Entertainment

'Shark Tank's BeeSweet Lives Up To Its Name

by Jodi Walker

Does it get any better than a successful entrepreneurial venture that started by putting on a "thinking cap"? Or better than a business venture that literally came out of a kid's roadside lemonade stand? I'll tell you, it does not, and Bee Sweet Lemonade's Shark Tank appearance should prove that on Friday night. The creator of BeeSweet Lemonade is Mikaila Ulmer, a fourth grader who roams around Texas preaching the good word of bees and lemonade. According to Your Houston News, she was just four years old when she started the journey toward creating BeeSweet with not one, but two bee stings, and a little ingredient help from her Great Granny Helen.
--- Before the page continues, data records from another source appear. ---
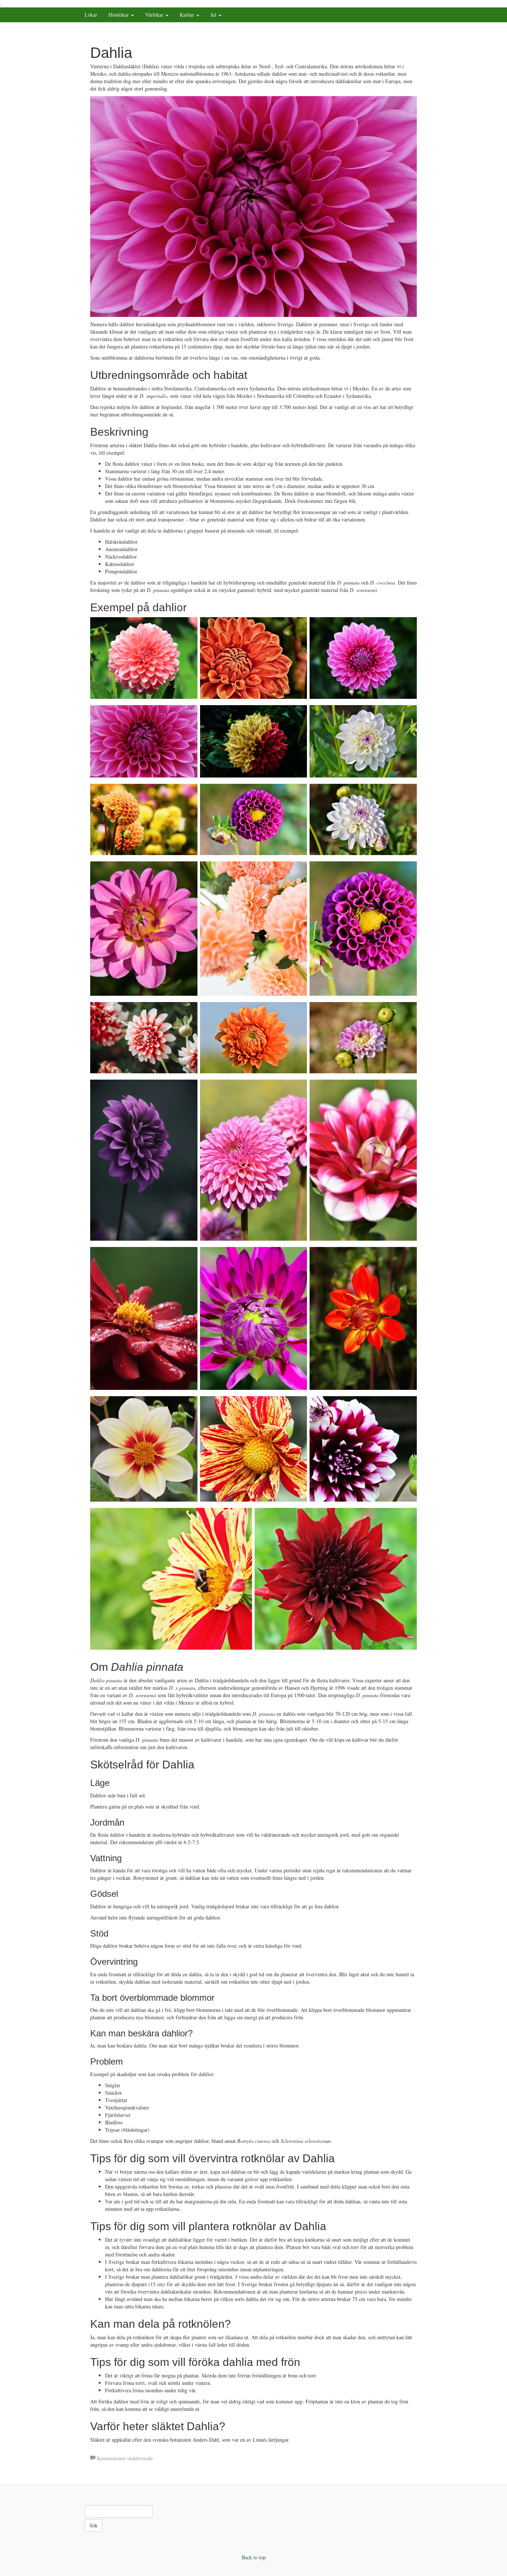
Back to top (254, 2557)
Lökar (91, 14)
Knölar (188, 14)
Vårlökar (155, 14)
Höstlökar (119, 14)
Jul (214, 14)
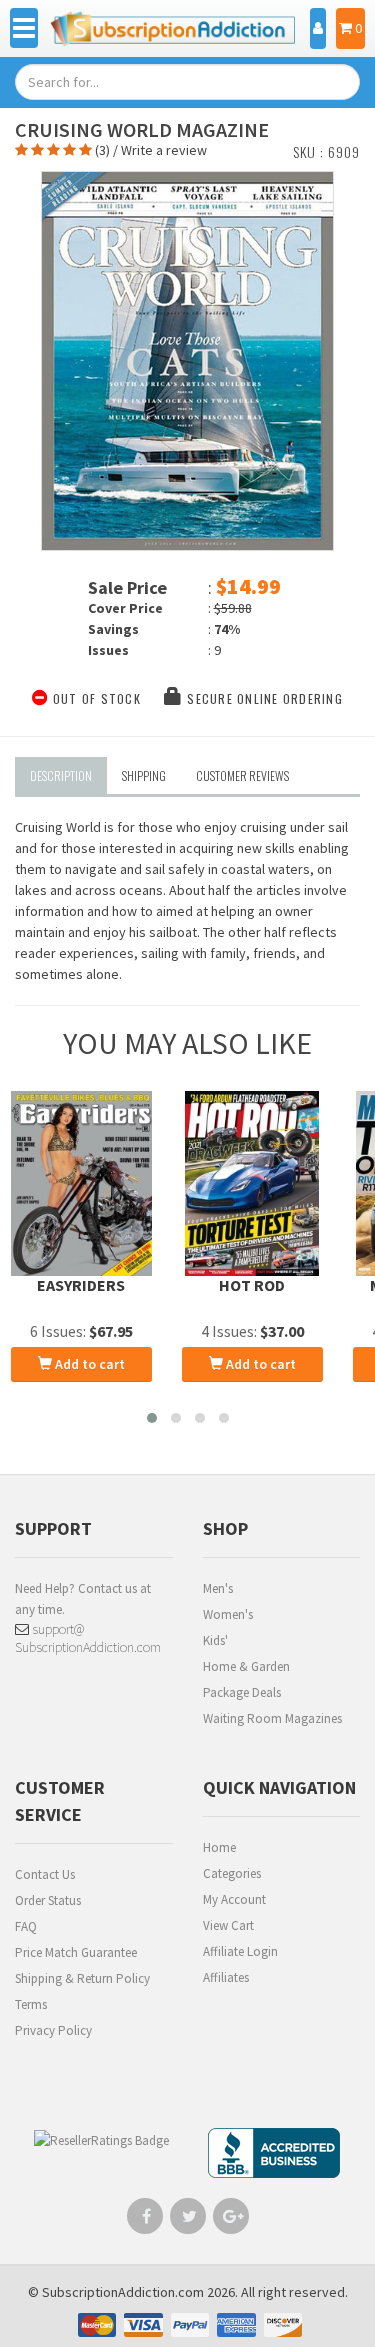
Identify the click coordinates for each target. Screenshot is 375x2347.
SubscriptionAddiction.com (123, 2292)
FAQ (26, 1926)
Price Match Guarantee (76, 1952)
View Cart (228, 1925)
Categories (232, 1873)
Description (61, 775)
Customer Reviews (242, 775)
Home (219, 1847)
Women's (228, 1614)
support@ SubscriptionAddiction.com (88, 1638)
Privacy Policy (53, 2030)
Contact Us (45, 1874)
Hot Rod (252, 1285)
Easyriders (81, 1285)
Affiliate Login (240, 1951)
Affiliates (226, 1977)
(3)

Mikaila put on that previously mentioned thinking cap when her family challenged her to create a product for Austin Lemonade Day at the mere age of four. As sweet four-year-olds sometimes are, she was stung by two different bees while thinking. She didn't care for the stings themselves, but they are what cultivated her childhood interest in bees around the same time her Great Granny Helen sent her family a 1940s recipe book that contained her recipe for mixing up Flaxseed Lemonade. BeeSweet's website describes how Mikaila made the recipe her own by sweetening it with locally harvested honey and mint, and BeeSweet Lemonade was born, out of a child's fascination with bees and a love for sweet things.

Giving Back

But Mikaila doesn't just have bee stickers on her school notebooks. No, when she took an interest in bees, she got educated. She learned about what bees do for the ecosystem — you can find her quoting Albert Einstein's fact that one in every three bites of food we take has been brought to you by a honey bee — and decided she and her newly minted lemonade recipe wanted to be a part of sustaining bees and their great service to the world. On the website, Mikaila says, "Saving the bees is fun and I know that saving the bees is something I should be doing," which is why she donates a portion of SweetBee's profits to three different honeybee-saving organizations. The 10-year-old is also big on education, spending her time educating children and adults on the importance of bees and what they can do to keep them safe. BeeSweets motto: "Buy a Bottle…Save a Bee."

Selling BeeSweet Lemonade

My favorite thing about BeeSweet, aside from it's bee-saving activities, is the clear hustle that has gone into making it more than the glorified lemonade stand of a cute kid. Mikaila and her supporters are on a mission to tell people about BeeSweet, get them to drink it, and — last step — get them to buy it. When not in her fourth grade classes, Mikaila can be found leading honeybee workshops, setting up "lemonade stands" and in-store demonstrations in health food markets, and sitting on social entrepreneurship panels. Many of BeeSweet's big breaks have been as a result of local store managers seeing Mikaila out there doing her thing. Of BeeSweet's profits that aren't donated, Mikaila told the Lubbock-Avalanche Journal, “I give some, I save some and I spend some.” Smart girl.

Can Mikaila Get A Sweet Deal?

In passion, age, and charisma, Mikaila's entrepreneurial story is reminiscent of Mo's Bows, the bowtie company started by Moziah Bridges when he was nine years old. When Mo hit the Tank, Daymond advised him that it wasn't quite time to give up any equity in his small company, but that he would happily be his mentor... and a recent Shark Update showed that he fulfilled that promise.

But with her mom, D’Andra Ulmer, serving as Chief Marketing Bee (a look at BeeSweet's social media will show you she knows her stuff), and her dad, Theophilus, presenting to the Sharks with her as Mikaila's financial adviser, it looks like BeeSweet is further along in the business of being a business. Mikaila has plenty of advisers — what she needs is a partner. And it seems almost certain she'll be getting one. There's nothing the Sharks love more than a passionate entrepreneur with the results to back up their passion, as BeeSweet is already available at a variety of stores, mostly found in the southern United States. You can also buy the lemonade online through the BeeSweet website, and it's currently offering a deal of four bottles of lemonade for $22, plus a personal thank you note from Mikaila.

Since all that came a result of the sheer dedication of the Ulmer family, I think BeeSweet will be getting a deal from the Sharks, with Daymond and Barbara (who has also found success investing in a company created by a kid, Ryan's Barkery) looking like their sweetest bets.